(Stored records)

►

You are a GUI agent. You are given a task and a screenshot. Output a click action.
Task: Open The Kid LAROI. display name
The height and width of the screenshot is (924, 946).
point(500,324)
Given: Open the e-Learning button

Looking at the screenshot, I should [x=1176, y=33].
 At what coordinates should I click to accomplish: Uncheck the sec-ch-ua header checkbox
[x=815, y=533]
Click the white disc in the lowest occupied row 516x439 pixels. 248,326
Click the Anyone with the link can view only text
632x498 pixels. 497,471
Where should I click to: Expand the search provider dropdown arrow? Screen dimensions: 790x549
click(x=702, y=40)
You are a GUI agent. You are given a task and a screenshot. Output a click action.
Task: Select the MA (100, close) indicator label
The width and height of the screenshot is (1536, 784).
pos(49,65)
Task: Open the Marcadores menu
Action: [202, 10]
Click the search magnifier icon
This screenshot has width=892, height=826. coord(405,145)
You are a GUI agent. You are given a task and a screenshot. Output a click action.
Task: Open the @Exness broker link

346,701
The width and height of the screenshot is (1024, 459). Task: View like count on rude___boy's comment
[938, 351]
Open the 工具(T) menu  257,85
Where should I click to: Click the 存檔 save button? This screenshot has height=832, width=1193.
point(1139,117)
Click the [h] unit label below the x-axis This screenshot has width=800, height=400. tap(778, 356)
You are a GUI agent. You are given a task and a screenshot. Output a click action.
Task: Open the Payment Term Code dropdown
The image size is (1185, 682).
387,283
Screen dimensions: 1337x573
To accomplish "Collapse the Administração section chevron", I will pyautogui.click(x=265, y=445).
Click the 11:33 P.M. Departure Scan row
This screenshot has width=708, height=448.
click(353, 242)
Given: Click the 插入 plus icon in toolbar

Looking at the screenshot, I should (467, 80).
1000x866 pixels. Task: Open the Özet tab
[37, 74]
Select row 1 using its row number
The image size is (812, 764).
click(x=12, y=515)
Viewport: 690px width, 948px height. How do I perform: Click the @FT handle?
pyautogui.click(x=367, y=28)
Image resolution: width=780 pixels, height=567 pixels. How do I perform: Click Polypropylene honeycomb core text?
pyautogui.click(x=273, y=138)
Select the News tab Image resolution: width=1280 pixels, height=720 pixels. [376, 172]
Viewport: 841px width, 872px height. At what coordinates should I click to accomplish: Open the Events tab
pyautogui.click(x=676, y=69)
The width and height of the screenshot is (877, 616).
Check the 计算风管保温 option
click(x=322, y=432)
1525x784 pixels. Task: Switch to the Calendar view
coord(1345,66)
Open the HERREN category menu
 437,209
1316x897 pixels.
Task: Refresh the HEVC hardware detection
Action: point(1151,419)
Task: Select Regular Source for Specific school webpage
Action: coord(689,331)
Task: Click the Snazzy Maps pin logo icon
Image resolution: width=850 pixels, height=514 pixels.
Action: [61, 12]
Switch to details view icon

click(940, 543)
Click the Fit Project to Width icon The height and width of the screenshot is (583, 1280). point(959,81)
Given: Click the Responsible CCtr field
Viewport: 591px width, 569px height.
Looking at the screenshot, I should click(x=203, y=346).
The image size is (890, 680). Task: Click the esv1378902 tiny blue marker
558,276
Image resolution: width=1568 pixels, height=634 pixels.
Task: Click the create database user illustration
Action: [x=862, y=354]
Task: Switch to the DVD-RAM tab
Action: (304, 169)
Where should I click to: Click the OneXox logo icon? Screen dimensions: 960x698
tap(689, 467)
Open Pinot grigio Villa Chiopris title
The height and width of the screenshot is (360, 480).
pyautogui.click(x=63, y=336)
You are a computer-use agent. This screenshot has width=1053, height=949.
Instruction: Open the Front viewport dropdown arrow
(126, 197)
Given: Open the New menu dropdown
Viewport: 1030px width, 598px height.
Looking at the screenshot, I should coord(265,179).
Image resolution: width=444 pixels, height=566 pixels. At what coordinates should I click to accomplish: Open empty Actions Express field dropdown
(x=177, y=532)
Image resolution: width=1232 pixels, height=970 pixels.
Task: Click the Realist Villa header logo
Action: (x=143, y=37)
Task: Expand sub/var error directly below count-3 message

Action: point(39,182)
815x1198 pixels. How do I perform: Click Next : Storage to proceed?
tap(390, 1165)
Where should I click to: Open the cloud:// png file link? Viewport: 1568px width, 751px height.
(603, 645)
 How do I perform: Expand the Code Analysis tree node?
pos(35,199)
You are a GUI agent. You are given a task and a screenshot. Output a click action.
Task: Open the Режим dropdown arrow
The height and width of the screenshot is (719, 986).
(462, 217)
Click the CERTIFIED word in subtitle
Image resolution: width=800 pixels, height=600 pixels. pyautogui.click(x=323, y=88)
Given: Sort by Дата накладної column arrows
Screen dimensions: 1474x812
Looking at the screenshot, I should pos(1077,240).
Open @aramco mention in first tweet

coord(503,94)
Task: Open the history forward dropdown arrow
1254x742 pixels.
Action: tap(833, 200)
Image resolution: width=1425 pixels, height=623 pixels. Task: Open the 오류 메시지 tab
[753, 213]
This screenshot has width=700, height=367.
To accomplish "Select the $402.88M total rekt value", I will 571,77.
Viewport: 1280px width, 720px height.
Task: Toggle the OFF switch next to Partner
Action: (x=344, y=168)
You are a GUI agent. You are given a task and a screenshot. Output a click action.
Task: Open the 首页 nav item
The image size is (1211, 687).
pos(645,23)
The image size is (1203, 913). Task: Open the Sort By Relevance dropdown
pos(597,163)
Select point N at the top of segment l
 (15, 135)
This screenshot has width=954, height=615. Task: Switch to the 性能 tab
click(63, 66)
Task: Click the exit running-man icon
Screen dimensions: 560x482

◄

WORK REQUEST ▸
I'd like the lines above from the one with "Task: Open the history forward dropdown arrow" up to and including the one with "This screenshot has width=700, height=367." copied exactly, with no other lines.

SOLUTION TO THE PROBLEM ▸
Task: Open the history forward dropdown arrow
1254x742 pixels.
Action: tap(833, 200)
Image resolution: width=1425 pixels, height=623 pixels. Task: Open the 오류 메시지 tab
[753, 213]
This screenshot has width=700, height=367.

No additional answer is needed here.